L'ex alto funzionario federale esprime anche critiche al governo di Berna. «Non capisco perché voglia riunirsi solo lunedì: avrebbe dovuto farlo domenica. Sarebbe poi stato opportuno che la segretaria di stato Helene Budliger Artieda si fosse recata a Washington per presentare al governo americano la nuova offerta della Svizzera. Infine, la Confederazione dovrebbe insistere affinché si tenga un incontro tra il presidente Trump e la presidente Keller-Sutter o il vicepresidente Guy Parmelin». Sono insomma necessari contatti a entrambi i livelli: tra i team negoziali e tra i vertici politici.

«Ora bisogna tentare ogni possibilità», insiste il giurista con dottorato conseguito all'Università di Basilea. «La questione ha la massima priorità nella politica estera e nella politica economica estera della Svizzera: mi sembra opportuno che anche il ministro degli esteri Ignazio Cassis si metta finalmente in contatto con il suo omologo americano Marco Rubio».

Che cosa dire in generale del rapporto fra i due stati? «La Svizzera considera gli Stati Uniti come una repubblica sorella, poiché nel XIX secolo erano le uniche democrazie esistenti. La storia delle relazioni bilaterali è però sempre stata caratterizzata dall'atteggiamento severo della sorella maggiore nei confronti della sorella minore».

«Nella maggior parte dei casi è così, poiché i rapporti di forza sono chiaramente a nostro sfavore: ciò non significa però che la Svizzera non difenda con le unghie e con i denti i propri interessi», chiosa il padre di tre figli. «Abbiamo ottimi negoziatori nell'amministrazione a Berna. Qualcuno ha anche proposto il presidente della Fifa Gianni Infantino: non mi sembra una cattiva idea. Con il cancelliere tedesco Friedrich Merz un simile intervento non servirebbe a nulla, ma Trump funziona in modo diverso, Infantino va d'accordo con lui. Se dicesse a Trump: 'Signor Presidente, mi dia 15 minuti' e poi portasse con sé la segretaria di stato Budliger, pronta a fare concessioni, allora 15 minuti diventerebbero rapidamente 30 o più e forse porterebbero a un risultato».
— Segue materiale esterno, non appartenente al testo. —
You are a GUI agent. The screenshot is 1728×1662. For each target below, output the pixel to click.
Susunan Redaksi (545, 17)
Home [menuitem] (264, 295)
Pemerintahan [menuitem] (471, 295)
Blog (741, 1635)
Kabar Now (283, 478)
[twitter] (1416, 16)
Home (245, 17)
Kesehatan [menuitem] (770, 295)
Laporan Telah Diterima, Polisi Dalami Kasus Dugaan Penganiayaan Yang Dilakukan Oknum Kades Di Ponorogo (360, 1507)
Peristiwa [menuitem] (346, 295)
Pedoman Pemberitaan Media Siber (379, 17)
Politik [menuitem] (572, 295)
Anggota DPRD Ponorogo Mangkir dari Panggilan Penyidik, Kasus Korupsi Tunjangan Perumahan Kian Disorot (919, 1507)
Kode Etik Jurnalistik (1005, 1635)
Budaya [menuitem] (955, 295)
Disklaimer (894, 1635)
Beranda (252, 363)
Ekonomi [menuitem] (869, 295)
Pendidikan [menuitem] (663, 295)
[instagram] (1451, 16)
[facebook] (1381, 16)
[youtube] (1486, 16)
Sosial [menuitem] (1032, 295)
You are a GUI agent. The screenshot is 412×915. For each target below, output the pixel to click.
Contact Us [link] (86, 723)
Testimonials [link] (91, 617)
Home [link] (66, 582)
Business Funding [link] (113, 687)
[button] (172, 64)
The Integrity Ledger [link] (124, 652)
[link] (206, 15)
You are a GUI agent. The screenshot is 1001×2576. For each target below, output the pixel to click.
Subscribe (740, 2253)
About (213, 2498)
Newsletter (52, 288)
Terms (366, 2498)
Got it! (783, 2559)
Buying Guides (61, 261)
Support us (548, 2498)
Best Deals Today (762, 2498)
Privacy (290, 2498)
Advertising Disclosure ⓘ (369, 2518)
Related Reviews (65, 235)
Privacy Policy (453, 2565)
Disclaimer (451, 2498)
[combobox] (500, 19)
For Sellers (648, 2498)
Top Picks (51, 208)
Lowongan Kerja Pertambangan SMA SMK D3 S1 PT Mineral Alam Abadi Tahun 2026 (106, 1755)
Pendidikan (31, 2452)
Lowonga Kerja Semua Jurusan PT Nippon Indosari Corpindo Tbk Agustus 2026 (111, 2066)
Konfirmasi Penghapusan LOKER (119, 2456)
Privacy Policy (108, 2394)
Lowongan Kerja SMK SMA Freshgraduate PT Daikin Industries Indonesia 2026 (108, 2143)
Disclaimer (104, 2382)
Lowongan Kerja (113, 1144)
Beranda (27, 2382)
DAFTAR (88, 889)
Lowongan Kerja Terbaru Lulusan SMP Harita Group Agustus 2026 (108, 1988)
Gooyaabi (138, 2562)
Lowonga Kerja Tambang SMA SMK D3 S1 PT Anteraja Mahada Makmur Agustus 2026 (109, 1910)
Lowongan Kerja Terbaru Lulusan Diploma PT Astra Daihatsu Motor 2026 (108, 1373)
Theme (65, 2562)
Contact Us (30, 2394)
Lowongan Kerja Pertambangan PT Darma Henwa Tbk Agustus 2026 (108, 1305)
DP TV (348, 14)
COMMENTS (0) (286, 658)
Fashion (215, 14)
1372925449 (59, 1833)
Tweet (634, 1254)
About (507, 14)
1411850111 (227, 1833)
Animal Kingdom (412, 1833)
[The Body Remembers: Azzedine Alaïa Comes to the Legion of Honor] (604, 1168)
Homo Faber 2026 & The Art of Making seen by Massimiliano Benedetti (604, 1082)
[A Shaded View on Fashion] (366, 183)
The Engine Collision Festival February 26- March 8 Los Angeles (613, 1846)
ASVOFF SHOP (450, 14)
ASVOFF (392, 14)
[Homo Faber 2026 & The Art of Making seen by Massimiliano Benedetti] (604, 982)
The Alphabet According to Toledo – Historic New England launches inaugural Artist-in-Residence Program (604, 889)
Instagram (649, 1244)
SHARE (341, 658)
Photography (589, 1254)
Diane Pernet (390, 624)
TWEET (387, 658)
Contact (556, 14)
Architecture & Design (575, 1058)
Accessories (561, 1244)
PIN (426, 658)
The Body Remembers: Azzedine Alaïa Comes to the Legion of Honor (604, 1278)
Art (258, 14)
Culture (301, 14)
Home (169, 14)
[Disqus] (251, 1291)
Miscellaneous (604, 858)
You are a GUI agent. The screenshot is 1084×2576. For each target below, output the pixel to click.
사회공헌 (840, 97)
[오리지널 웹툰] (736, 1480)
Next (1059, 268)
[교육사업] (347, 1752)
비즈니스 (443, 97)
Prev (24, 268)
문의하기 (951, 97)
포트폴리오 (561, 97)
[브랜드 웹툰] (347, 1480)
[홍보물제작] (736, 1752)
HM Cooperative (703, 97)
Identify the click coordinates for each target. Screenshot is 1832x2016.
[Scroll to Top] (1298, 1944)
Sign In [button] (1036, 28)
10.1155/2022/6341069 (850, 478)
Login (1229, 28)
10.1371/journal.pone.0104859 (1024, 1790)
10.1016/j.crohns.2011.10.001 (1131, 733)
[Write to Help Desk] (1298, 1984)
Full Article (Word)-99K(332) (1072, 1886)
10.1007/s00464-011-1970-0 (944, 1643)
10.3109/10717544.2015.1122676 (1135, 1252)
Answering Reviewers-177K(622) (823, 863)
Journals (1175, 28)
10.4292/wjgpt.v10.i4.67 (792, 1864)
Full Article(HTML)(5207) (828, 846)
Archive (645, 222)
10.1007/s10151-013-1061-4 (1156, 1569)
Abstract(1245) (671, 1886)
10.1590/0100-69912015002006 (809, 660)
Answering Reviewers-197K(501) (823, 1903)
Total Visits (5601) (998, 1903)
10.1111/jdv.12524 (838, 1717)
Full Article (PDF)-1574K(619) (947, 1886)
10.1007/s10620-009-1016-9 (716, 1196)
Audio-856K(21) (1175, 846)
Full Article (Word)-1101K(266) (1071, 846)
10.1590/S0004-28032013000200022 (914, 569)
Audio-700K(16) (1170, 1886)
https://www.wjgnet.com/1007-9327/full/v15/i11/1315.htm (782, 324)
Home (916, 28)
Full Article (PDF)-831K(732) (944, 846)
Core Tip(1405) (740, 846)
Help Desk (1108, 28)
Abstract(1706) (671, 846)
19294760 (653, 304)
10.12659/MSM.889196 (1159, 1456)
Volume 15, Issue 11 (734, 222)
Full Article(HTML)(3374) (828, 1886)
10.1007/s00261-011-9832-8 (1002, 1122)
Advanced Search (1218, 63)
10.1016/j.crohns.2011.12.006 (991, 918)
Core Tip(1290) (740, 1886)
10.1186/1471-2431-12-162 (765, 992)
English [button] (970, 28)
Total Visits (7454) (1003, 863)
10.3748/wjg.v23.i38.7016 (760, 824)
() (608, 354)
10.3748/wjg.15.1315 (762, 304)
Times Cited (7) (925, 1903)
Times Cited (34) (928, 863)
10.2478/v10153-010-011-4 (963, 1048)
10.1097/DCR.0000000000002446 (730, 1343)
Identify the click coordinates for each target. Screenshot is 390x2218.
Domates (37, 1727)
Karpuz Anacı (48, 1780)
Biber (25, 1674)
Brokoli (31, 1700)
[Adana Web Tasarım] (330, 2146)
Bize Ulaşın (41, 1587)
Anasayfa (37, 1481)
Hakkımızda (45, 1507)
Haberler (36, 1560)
«I metodi diplomatici classici funzionano solo in misura limitata con Donald Trump: bisogna anche agire in modo non convenzionale, bisogna provare tutto», si dice convinto Borer. «Allora forse la Svizzera potrà abbassare i dazi al 15%». Non più quindi al 10% - chiede il cronista - come a quanto pare era previsto nella dichiarazione d'intenti congiunta? «Temo che ormai sia troppo tardi», conclude.